As a kid I watched the film of The Great Escape pretty much every year. It was a Christmas staple. The message I took from it was that in times of turmoil take solace in your purpose and quietly raise a couple of fingers at those who would do you down. There was a print out of the poster for the film on my wall for many years. I guess it is a nice piece of fiction. Whistling "Colonel Bogey" became a habit of mine when dealing with crap at work (my whistling is so bad nobody ever knew).

But a fiction it was in the most part. One of the truths in it was that many of the escapees were murdered by the Nazis. The first time I saw the film my jaw dropped. Unlike some of the other details in the film this bit was true.

Not many got to safety and of those that didn't not many survived. Dick Churchill was a damned lucky man by his own account. Of the seventy six men that escaped seventy three were recaptured. Churchill considered himself lucky that he was not one of fifty that were executed. Sharing a surname with the then Prime Minister led to the Germans decision not to have him shot, saving him for possible leverage later on.

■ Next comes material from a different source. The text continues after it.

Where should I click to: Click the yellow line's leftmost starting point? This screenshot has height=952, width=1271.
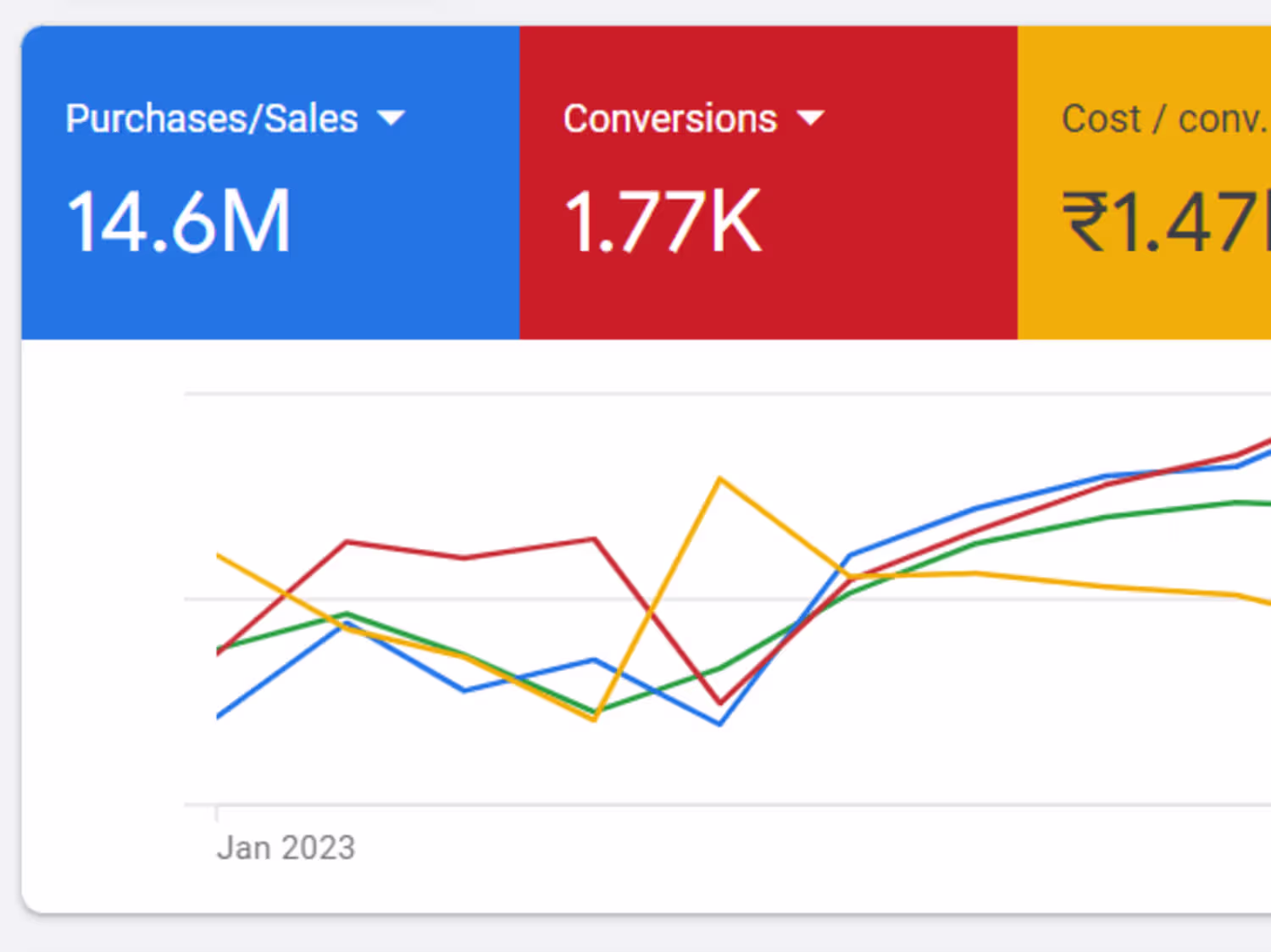(x=219, y=556)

Despite the loss of life he felt the break out was worth the cost. Churchill had been a squadron leader and flew in medium bombers. He wanted to get out and get back into the war. This was despite the terror of going through the tunnel. I get the feeling from listening to him that he felt that there were times that things needed to be done and when it came they should be done properly.

It is true to say that most of my heroes are anything but. Dick Churchill however was a great man, if a little lucky.